Sunday, March 27, 2016

Donald Trump’s German Counterpart

Germany would have to build too many walls to stem the immigrant tide that has enveloped that nation of 81 million people. But there is a growing yearning for walls there. At first, Chancellor Angela Merkel wanted to prove to the world that country that gave rise to Nazi genocide was no longer like that anymore. She opened her arms to welcome Syrians, mostly Muslims, fleeing the unbridled and seemingly random brutality of their own government, with the overt assistance of their Russian and Iranian allies. Merkel rallied Europe to a noble cause.

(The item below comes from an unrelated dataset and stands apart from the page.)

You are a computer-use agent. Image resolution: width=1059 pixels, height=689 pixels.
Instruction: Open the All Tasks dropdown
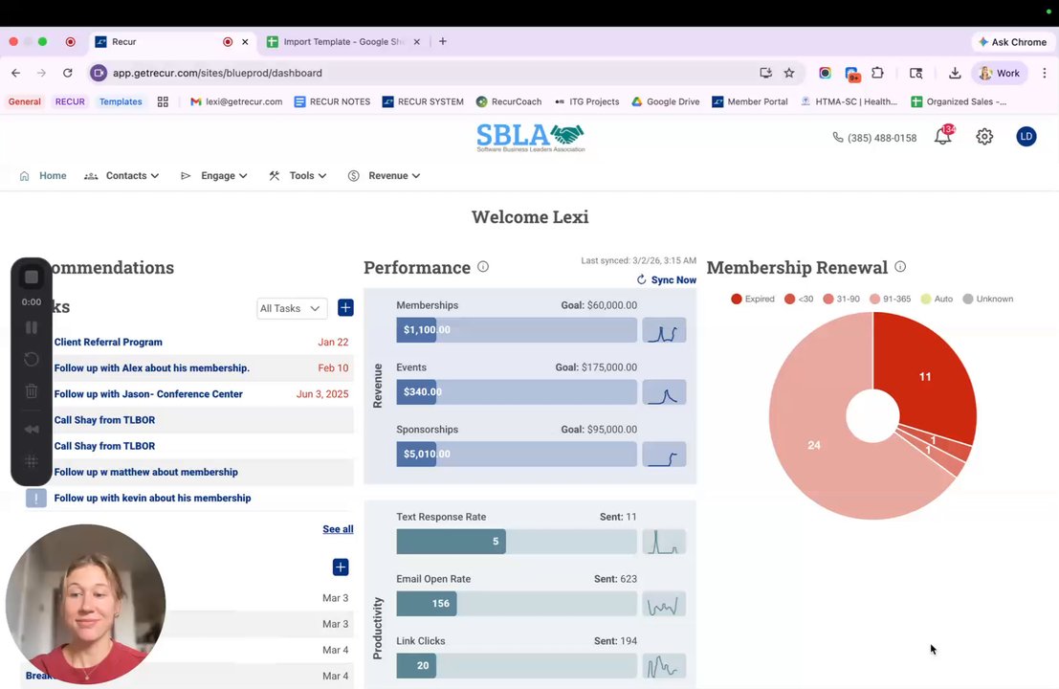click(x=292, y=308)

But as time passed, eastern Europeans and Greeks were the first where an angry right wing reared its head to challenge this massive influx of darker-skinned refugees, fearing the clandestine terrorists who might be mixing with the crowd. Fences, barriers and rules soon followed. Even the Danes got into the game, confiscating even minor wealth from refugees as their cost of admission. The initial welcome turned stone cold.
The wave of concern washed over Europe. David Cameron angled for more restrictions over cross-border emigres from Europe to the UK as part of the price of recommending that the UK remain in the European Union in the upcoming UK referendum on EU membership. The free movement, open borders elements of the EU’s Schengen Amendment seemed to be facing an end of days.
Meanwhile, back in Germany, Merkel’s own tide appeared to be turning. Unlike the United States, where populists are trying to take over both parties, Bernie Sanders the Dems and Donald Trump the GOP, in most nations, when a new movement arises, so does a new party. And historically, some of those new little parties become big powerful ruling parties.
A new movement in Germany is drawing a bead on Merkel’s conservative centrists: “A far-right party fiercely opposed to Chancellor Angela Merkel’s welcome for refugees made startling gains in three state elections in Germany on Sunday [March 13th], dealing the chancellor a blow as she tries to seal a deal with Turkey to reduce the influx of migrants.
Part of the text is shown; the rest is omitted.